Task requirements:
Return each line of the data that follows exactly as it reads.

Entries shown:
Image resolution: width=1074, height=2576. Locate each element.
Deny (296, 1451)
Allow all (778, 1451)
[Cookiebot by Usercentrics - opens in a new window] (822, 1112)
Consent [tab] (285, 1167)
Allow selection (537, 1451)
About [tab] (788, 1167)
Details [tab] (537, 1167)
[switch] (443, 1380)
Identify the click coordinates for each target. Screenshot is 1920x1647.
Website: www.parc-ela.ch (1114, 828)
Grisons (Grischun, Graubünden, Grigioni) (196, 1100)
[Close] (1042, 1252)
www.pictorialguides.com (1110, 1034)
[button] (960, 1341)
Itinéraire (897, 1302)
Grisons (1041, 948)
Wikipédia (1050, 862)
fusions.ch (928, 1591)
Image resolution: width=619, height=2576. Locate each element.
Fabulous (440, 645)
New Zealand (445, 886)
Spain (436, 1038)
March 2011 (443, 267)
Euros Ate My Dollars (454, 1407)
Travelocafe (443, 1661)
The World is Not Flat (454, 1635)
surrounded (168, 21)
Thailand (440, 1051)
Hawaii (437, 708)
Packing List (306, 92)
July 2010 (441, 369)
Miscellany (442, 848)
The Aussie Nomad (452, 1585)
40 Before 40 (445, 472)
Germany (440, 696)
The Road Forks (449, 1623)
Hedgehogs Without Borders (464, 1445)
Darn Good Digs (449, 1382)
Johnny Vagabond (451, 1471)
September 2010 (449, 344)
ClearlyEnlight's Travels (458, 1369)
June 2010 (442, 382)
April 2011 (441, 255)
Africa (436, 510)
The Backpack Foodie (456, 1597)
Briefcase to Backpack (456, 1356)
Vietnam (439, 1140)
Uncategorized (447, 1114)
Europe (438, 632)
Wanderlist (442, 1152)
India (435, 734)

Your response:
Image resolution: width=1074, height=2576. Locate each element.
Deny (296, 1451)
Allow all (778, 1451)
[Cookiebot by Usercentrics - opens in a new window] (822, 1112)
Consent [tab] (285, 1167)
Allow selection (537, 1451)
About [tab] (788, 1167)
Details [tab] (537, 1167)
[switch] (443, 1380)
Identify the click coordinates for each target. Screenshot is 1920x1647.
Website: www.parc-ela.ch (1114, 828)
Grisons (Grischun, Graubünden, Grigioni) (196, 1100)
[Close] (1042, 1252)
www.pictorialguides.com (1110, 1034)
[button] (960, 1341)
Itinéraire (897, 1302)
Grisons (1041, 948)
Wikipédia (1050, 862)
fusions.ch (928, 1591)
Image resolution: width=619, height=2576. Locate each element.
Fabulous (440, 645)
New Zealand (445, 886)
Spain (436, 1038)
March 2011 (443, 267)
Euros Ate My Dollars (454, 1407)
Travelocafe (443, 1661)
The World is Not Flat (454, 1635)
surrounded (168, 21)
Thailand (440, 1051)
Hawaii (437, 708)
Packing List (306, 92)
July 2010 (441, 369)
Miscellany (442, 848)
The Aussie Nomad (452, 1585)
40 Before 40 (445, 472)
Germany (440, 696)
The Road Forks (449, 1623)
Hedgehogs Without Borders (464, 1445)
Darn Good Digs (449, 1382)
Johnny Vagabond (451, 1471)
September 2010 (449, 344)
ClearlyEnlight's Travels (458, 1369)
June 2010 (442, 382)
April 2011 (441, 255)
Africa (436, 510)
The Backpack Foodie (456, 1597)
Briefcase to Backpack (456, 1356)
Vietnam (439, 1140)
Uncategorized (447, 1114)
Europe (438, 632)
Wanderlist (442, 1152)
India (435, 734)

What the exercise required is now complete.